Monday, March 20, 2017

Day 4

Day 4 Monday:  “Cead Mile Failte” – means 100,000 welcomes!  I feel so welcomed here even though I awoke with chapped cheeks from the Irish wind.  I am staying in Bundoran, county Donegal.  Niahm (pronounced Neeve) and John are our hosts.  I have a lovely apartment overlooking the Atlantic coast and hear the cries of gulls and other birds every morning.  I am grateful for my student’s stories, the struggles they have shared with me, their excitement of being here, their curiosity, their joy at learning.  All seem to thrive on fresh air, natural food, good conversation, and new experiences. 

Today we leave the 5th Century of Celtic civilization and fast forward to Celtic Christianity, which lasts for about a 1000 years. St. Patrick is brought as a slave to Ireland, later after escaping and becoming a monk, he returns to this land in 432 A.D. and shares the shamrock as a metaphor for the church: father, son, holy spirit; thus, begins the comprehensive, persuasive cultural take over from pagan to Christian.  This fusion of Celts and Christians—known as Golden Age of Ireland from 500- 1200 A.D.—was the time of saints and scholars, flourishing arts, musicians and storytellers, and a time of writing and education—from which there is still the appreciation of arts and teachers today.  The current president is a much beloved poet, and teachers are paid well and well respected.  I am living in the wrong country—though many of us have decided this. 

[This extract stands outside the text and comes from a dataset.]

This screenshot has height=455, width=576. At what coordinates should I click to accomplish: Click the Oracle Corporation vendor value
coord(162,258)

Now in the 1500’s, we hear the trumpets sound as nation states emerge and the Church is reviled for its lack of piety.  King Henry VIII, divorces his wife and the Catholic Church, and works to subdue Ireland since he worries about English vulnerability via attack through the Emerald Island.  Queen Elizabeth decides the way to continue to subdue the Irish is by forcing and buying loyalty and conquering.  The O’Donnel and O’Neill clans from Ulster in the North are the most rebellious.  For nine years, from 1593-1602 the Irish hold the English armies at bay, in the end, on the very day the chieftains surrender, Elizabeth dies. The earls flee and King James makes two decisions that have ever lasting effect on this land, turning it into a British colony.  First, he gave Irish land to Scottish and English gentry, making the Irish now subservient to the newcomers.  He moved some 10,000 Protestants and Presbyterians to Ireland to farm land from 1610-1640, particularly into the area we now know as Northern Ireland.

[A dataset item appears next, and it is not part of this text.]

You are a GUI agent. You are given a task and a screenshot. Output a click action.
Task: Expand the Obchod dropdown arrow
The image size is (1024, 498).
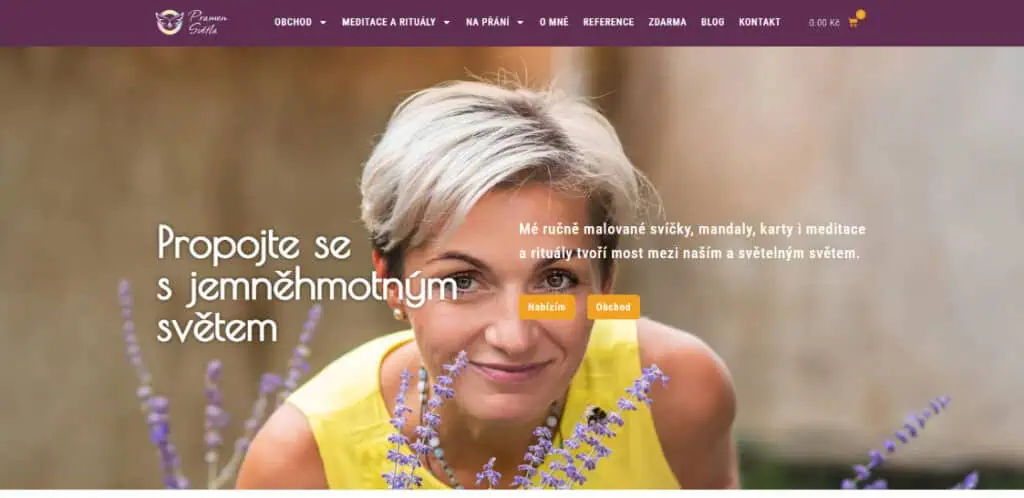323,22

To make this history come to life, we visited St. Patrick’s Well where a pagan wishing tree and a St. Peter statue are side by side and still visited today.  Then we traveled to the O’Donnell Castle which became the Brooke Castle when the English family took over.  Donegal Town yielded a fabulous little tea house for a tasty lunch and then we visited the Franciscan Abbey where The Annals of the Four Masters was written—basically Ireland’s history from 4,500-1616.  The Annals are a compilation by priests before the Abbey was burned to avoid letting the English occupy it.  Now the Annals are a or the primary source when doing Irish research and are housed in the National Museum in Dublin.

I loved the fresh garlic permeating the area where mass was held during the early 1600 in a local cave in order to avoid English persecution.  We also learned about the island off shore where huge boulders stand and people go to these cursing stones to confess their anger and pain with others.  They whisper their rage to the stones who keep the confessions, releasing their owners of poisonous power of anger.  Even today this therapy demonstrates the power the stones hold here in Ireland.
Now an hour and half later from when I began writing, I am tired and my eyes burn.  The music from earlier has been replaced by the howling wind.  Midnight approaches and my room grows cold; my warm bed calls.